一天證明一個 Normal Distribution 的性質 Day6：Chi-squared Test

Normal Distribution

Author

Tai-Ning Liao

Published

November 21, 2025

Chi-squared Test 複習

假設我們有個 contingency table (列聯表) 如下：

	Category 1	Category 2	Category 3	Total
Group A	10	20	30	60
Group B	10	15	15	40
Total	20	35	45	100

我們想知道 Group A 跟 Group B 在這三個 category 上是否有顯著差異 (independence)。我們可以使用 Chi-squared test 來檢驗這個假設。
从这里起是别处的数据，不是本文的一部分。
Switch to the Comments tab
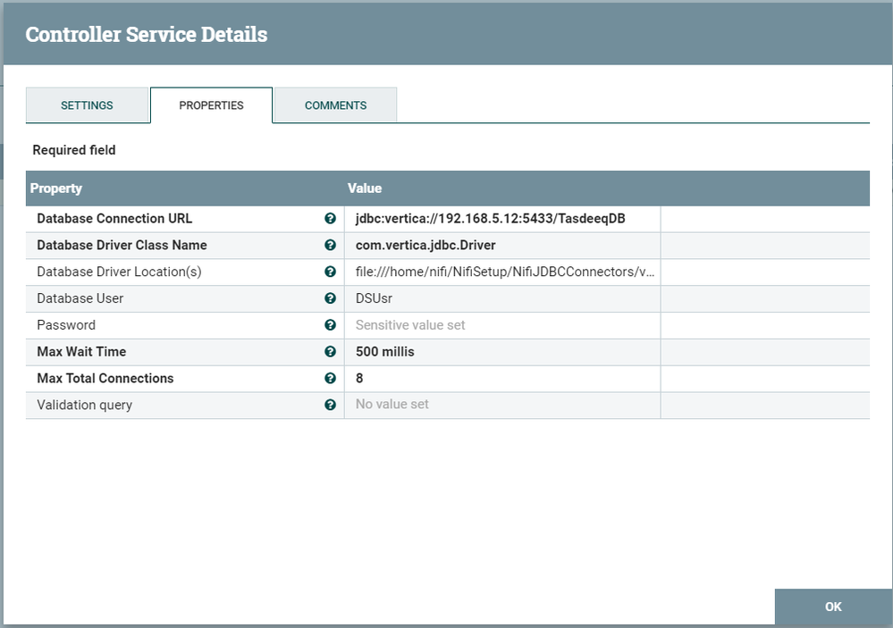The image size is (893, 628). (334, 105)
步驟一、計算期望值 (Expected Counts)：根據獨立性的假設，也就是這個 contingency table 是一個 rank 1 矩陣，我們可以計算每個 cell 的期望值：

	Category 1	Category 2	Category 3
Group A	(60*20)/100 = 12	(60*35)/100 = 21	(60*45)/100 = 27
Group B	(40*20)/100 = 8	(40*35)/100 = 14	(40*45)/100 = 18

步驟二、計算 Chi-squared 統計量： \[ \chi^2 = \sum \frac{(O - E)^2}{E} \] 其中 \(O\) 是觀察值 (Observed Counts)，\(E\) 是期望值 (Expected Counts)。計算如下： \[ \chi^2 = \frac{(10-12)^2}{12} + \frac{(20-21)^2}{21} + \frac{(30-27)^2}{27} + \frac{(10-8)^2}{8} + \frac{(15-14)^2}{14} + \frac{(15-18)^2}{18} \approx 2.38 \]

步驟三、決定自由度 (Degrees of Freedom)：自由度計算公式為： \[ df = (r - 1)(c - 1) \] 其中 \(r\) 是列數，\(c\) 是行數。在這個例子中，\(r=2\)，\(c=3\)，所以 \(df = (2-1)(3-1) = 2\)。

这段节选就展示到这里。